日本における住宅の質の低さが多くの人々の健康を傷付け苦しめていること、そしてエネルギーの問題が繰り返し戦争を引き起こし、地球環境まで破壊しようとしている状況で、議論ともいえない罵声の応酬、または沈黙・無視がまかり通るのはなぜなのでしょうか。

皆さんは理科1類・2類の方々ですので、将来は工学・農学を専門にされるのだろうと思います。私は理科1類から工学部建築学科に進学し、建築環境工学を専門にしました。建築環境工学は、建物内外の環境を人間にとって健康・快適に保つとともに、地球環境との折り合いもつけるための「工学」です。25年工学を学んできましたが最近になって、「人がどう暮らしたいか目標が分かっていれば工学は実現方法を提案できる」が、「目標そのものを工学が決めることはできない」と感じています。

皆さんは、これまでの学習と受験を経て「期待されている答え」を探すことに慣れていると思います。この授業では、私は答えを示しませんし採点もしません。社会の正解のない課題を考え、望ましい姿、解決策を探し求めるというアクティビティについては、学生も教員も全く同じ立場です。多くの時間は他人とのグループワークによる情報収集と議論に費やされ、最後は個人ワークで自分なりの答えを出すことが求められます。一個人として、仲間に自分の考えをさらす勇気が必要なのです。

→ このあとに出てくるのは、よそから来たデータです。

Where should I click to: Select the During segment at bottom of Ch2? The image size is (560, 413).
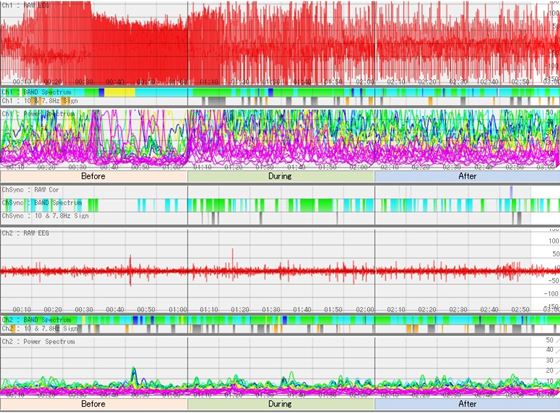pos(280,404)
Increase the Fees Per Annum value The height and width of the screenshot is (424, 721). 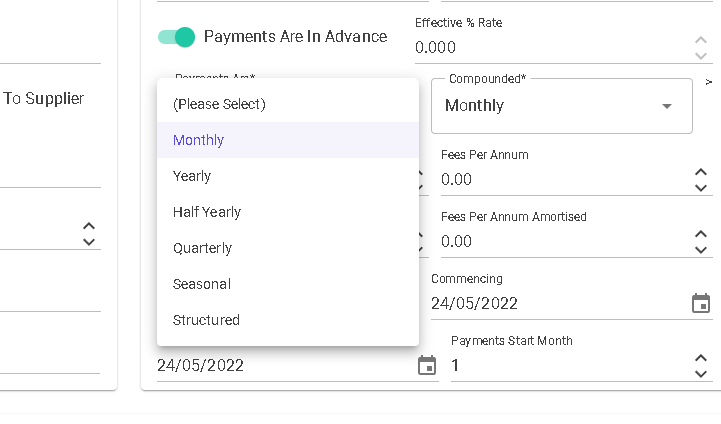click(x=700, y=172)
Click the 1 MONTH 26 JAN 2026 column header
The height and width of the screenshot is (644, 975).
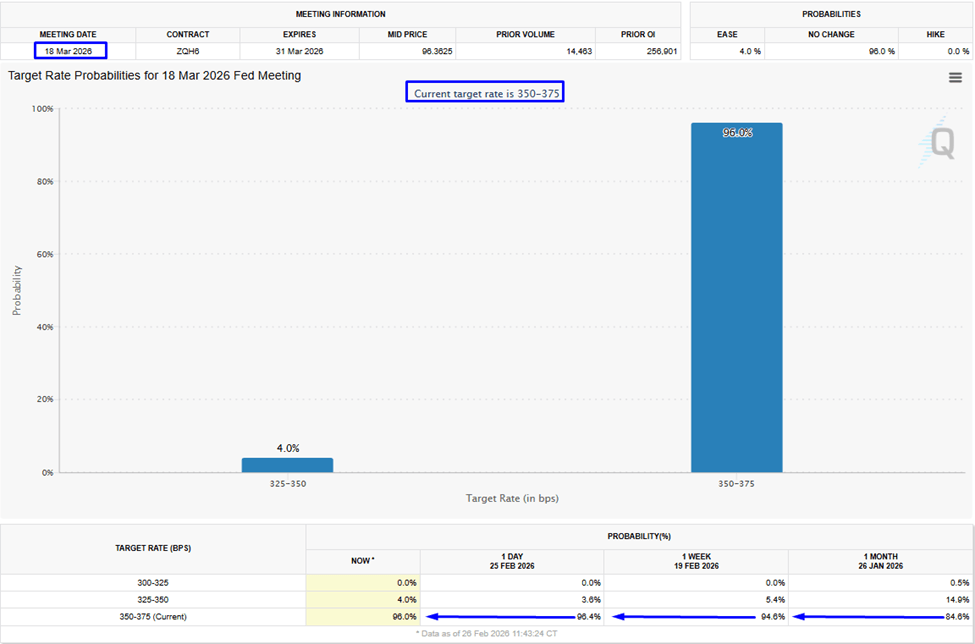coord(880,560)
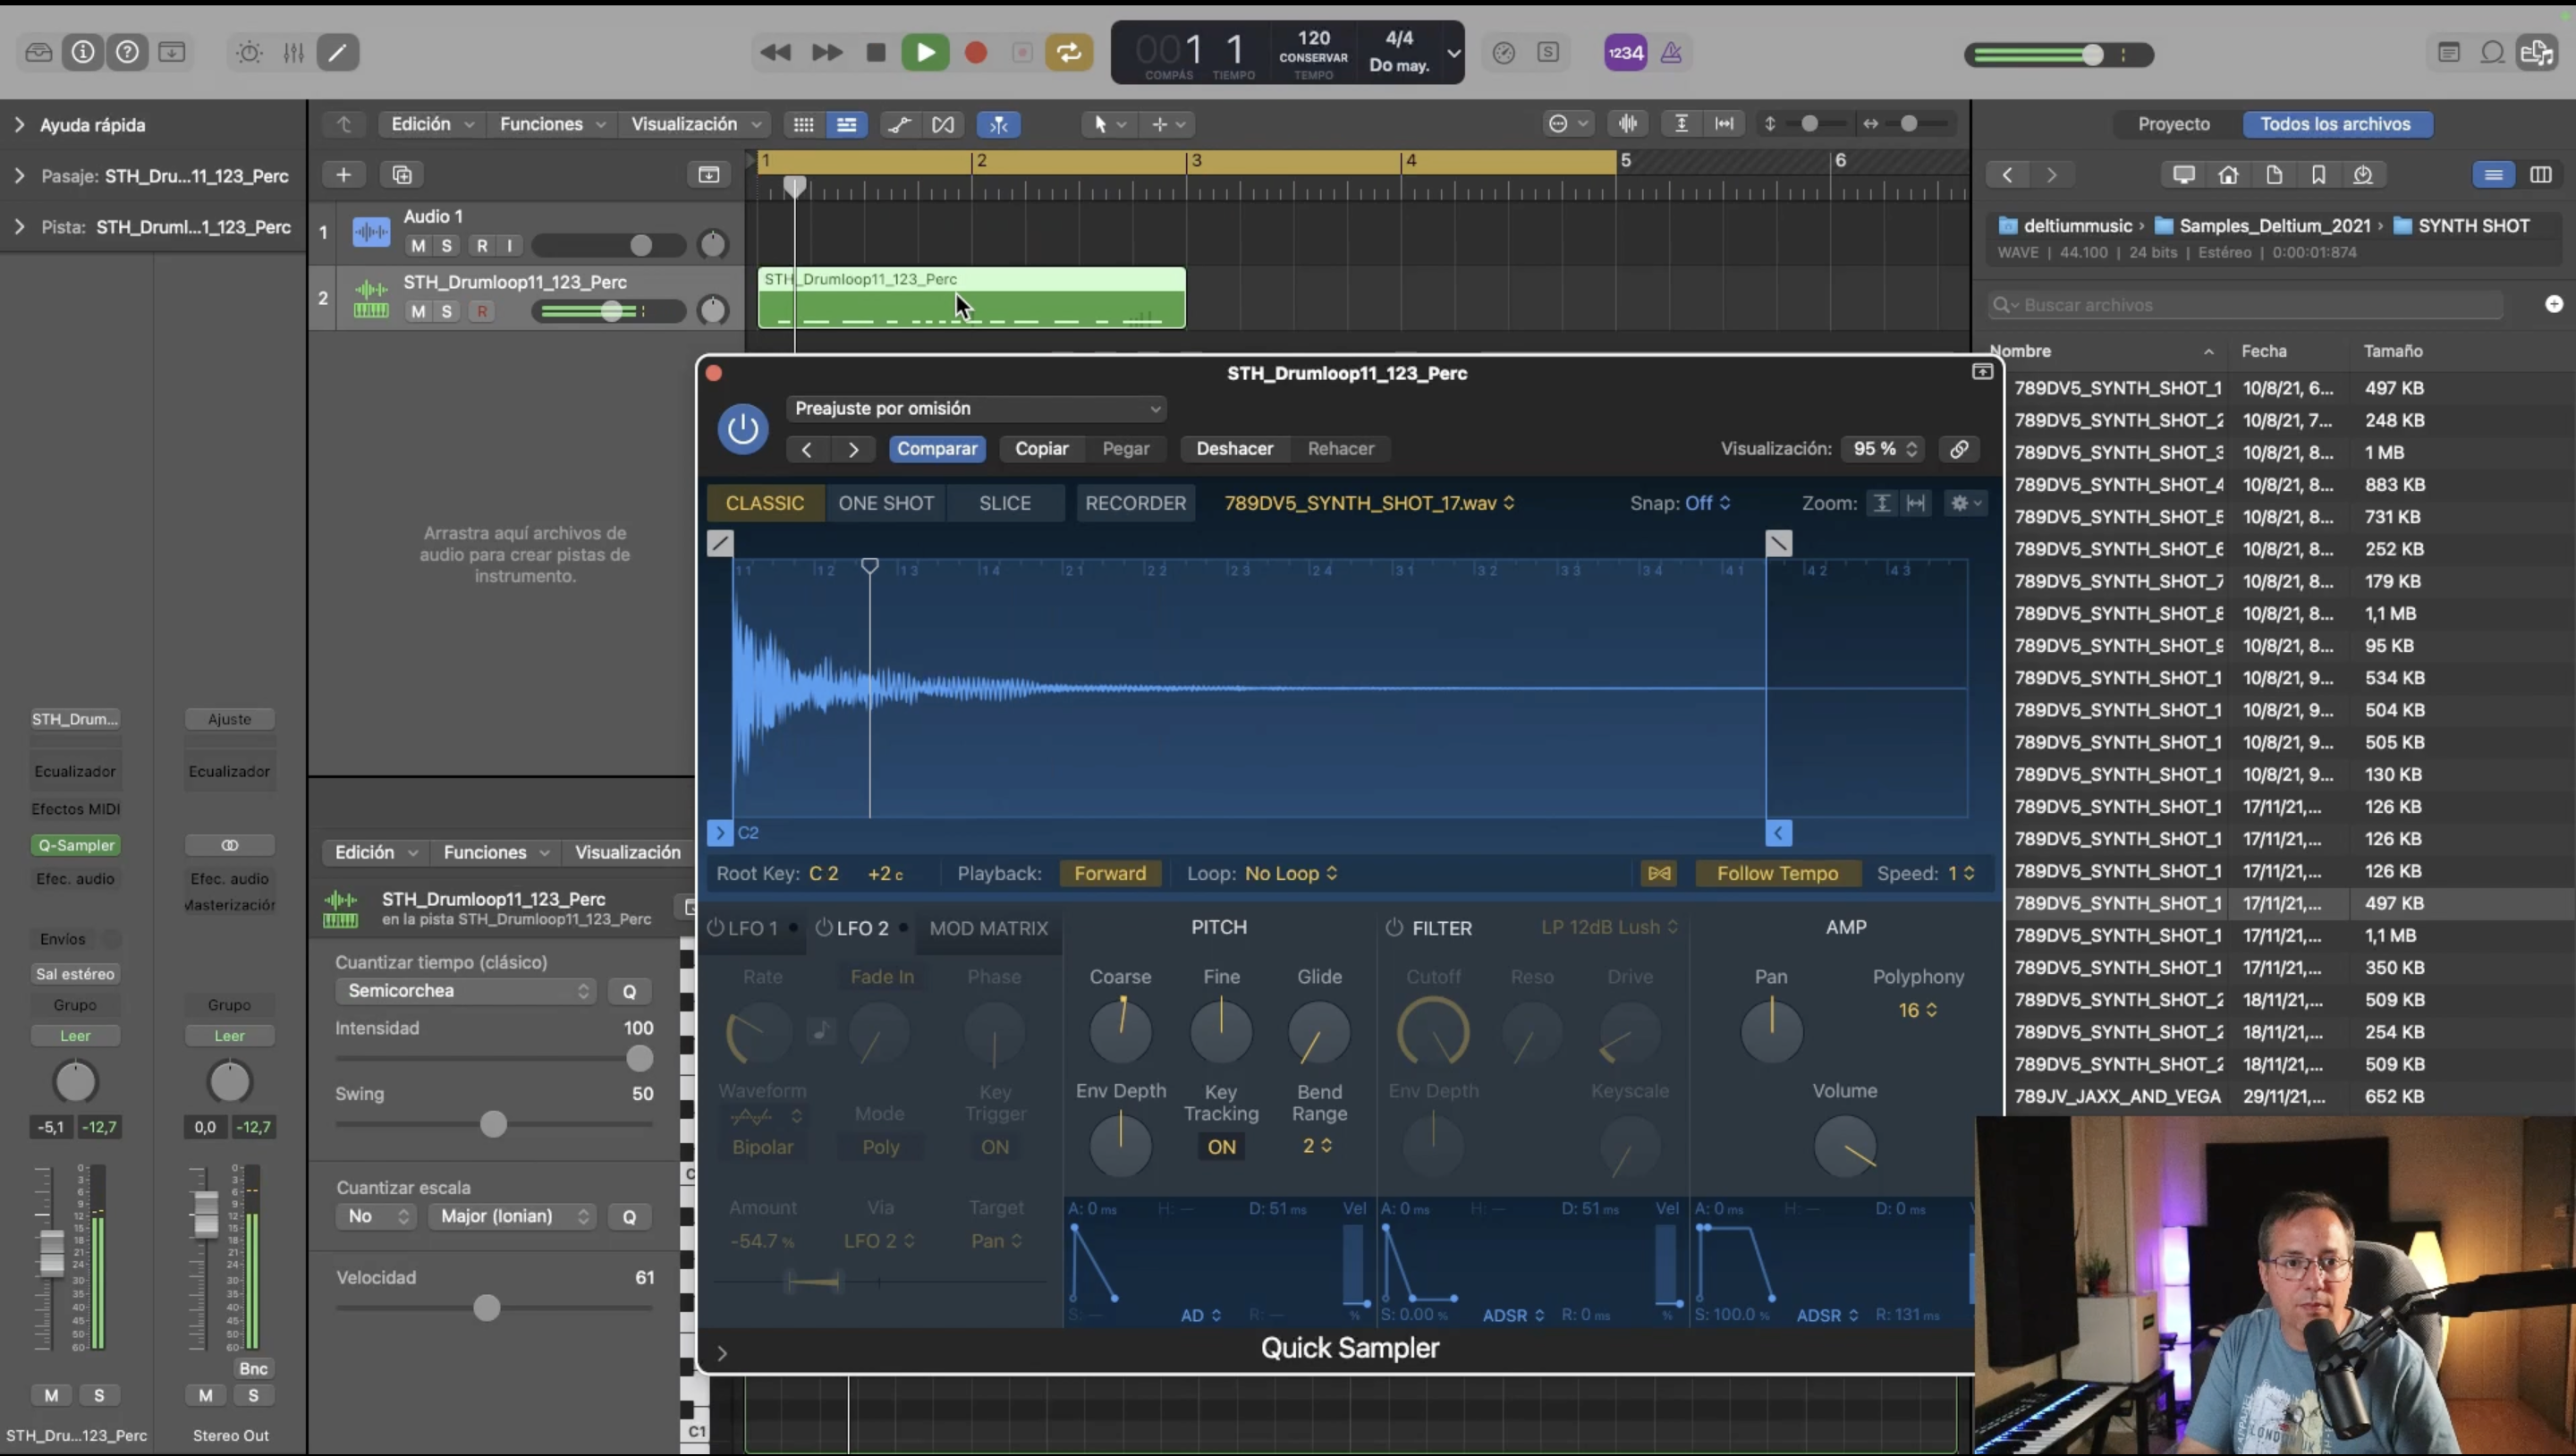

最後のテーマは2050年についてです。皆さんにとっては一番活躍している時期です。たった30年後です。あっという間に来ます。私にとって、はるか未来だったはずの2020年がすぐ来てしまったように。問題に目をつむっていても、逃れることはできません。

みなさんのこれからの人生には、これからたくさんのことが待っています。このゼミのこともすぐに記憶からなくなるでしょう。でも「正解のない問題を考えた」経験が少しでもみなさんの人生に有益であることを願っています。